--- Dataset records ---
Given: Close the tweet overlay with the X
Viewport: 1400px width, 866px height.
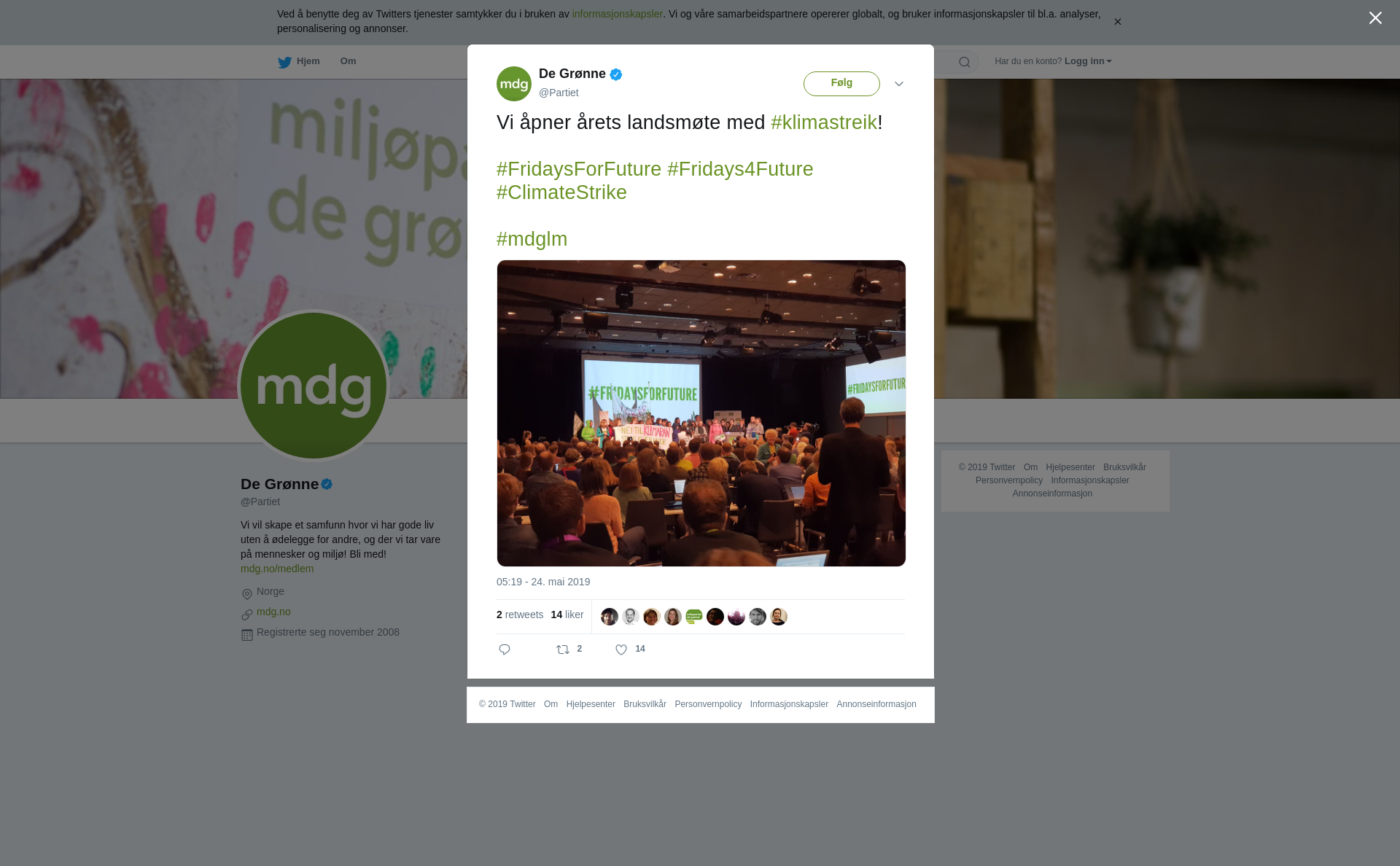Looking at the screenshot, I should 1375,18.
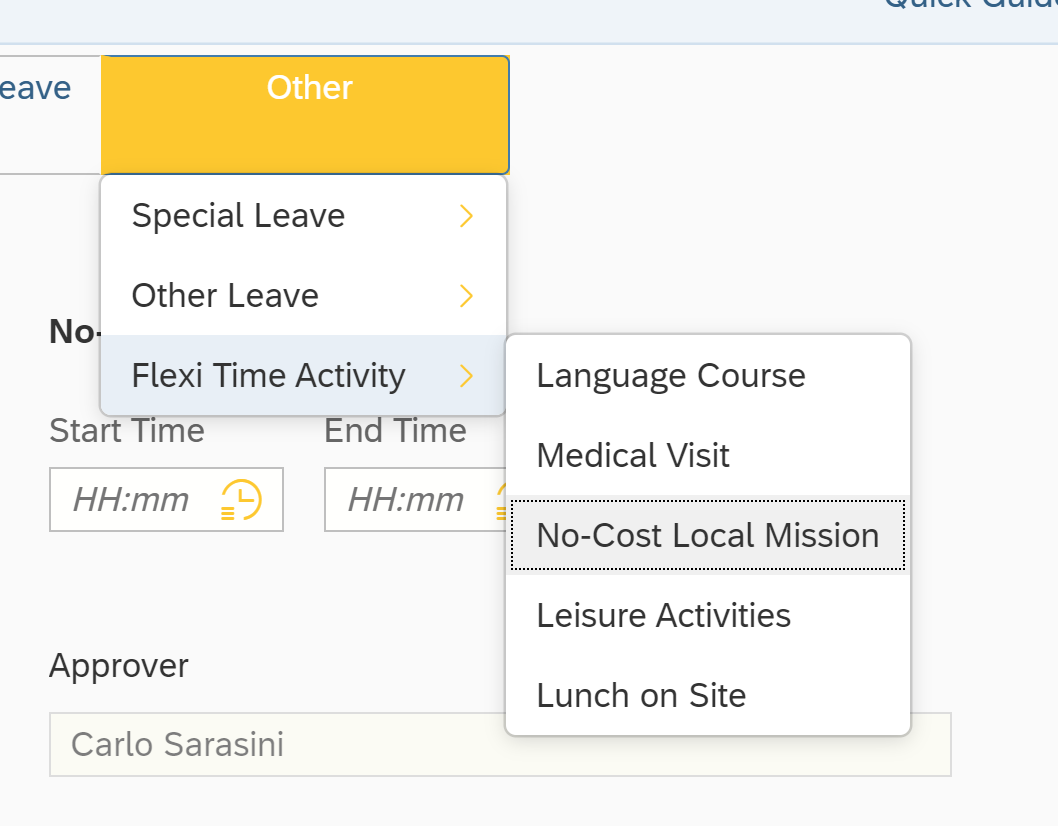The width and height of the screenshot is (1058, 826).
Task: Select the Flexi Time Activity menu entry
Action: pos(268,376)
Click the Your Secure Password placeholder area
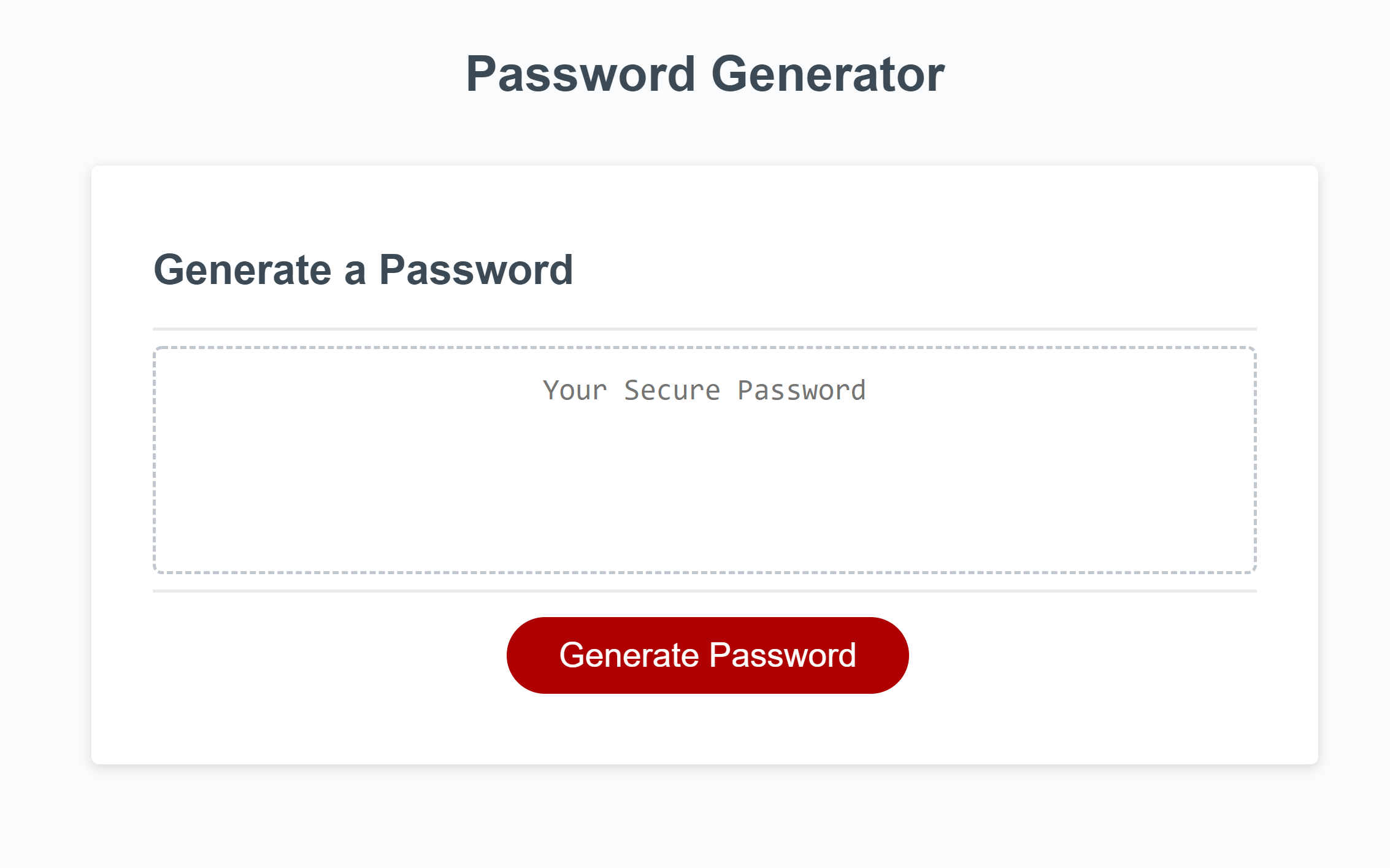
---
Assigned task: Repeat the entries above exactly as written, but not their pictures.

Written solution:
Given: Close the tweet overlay with the X
Viewport: 1400px width, 866px height.
Looking at the screenshot, I should 1375,18.
The width and height of the screenshot is (1058, 826).
Task: Select the Flexi Time Activity menu entry
Action: pos(268,376)
Click the Your Secure Password placeholder area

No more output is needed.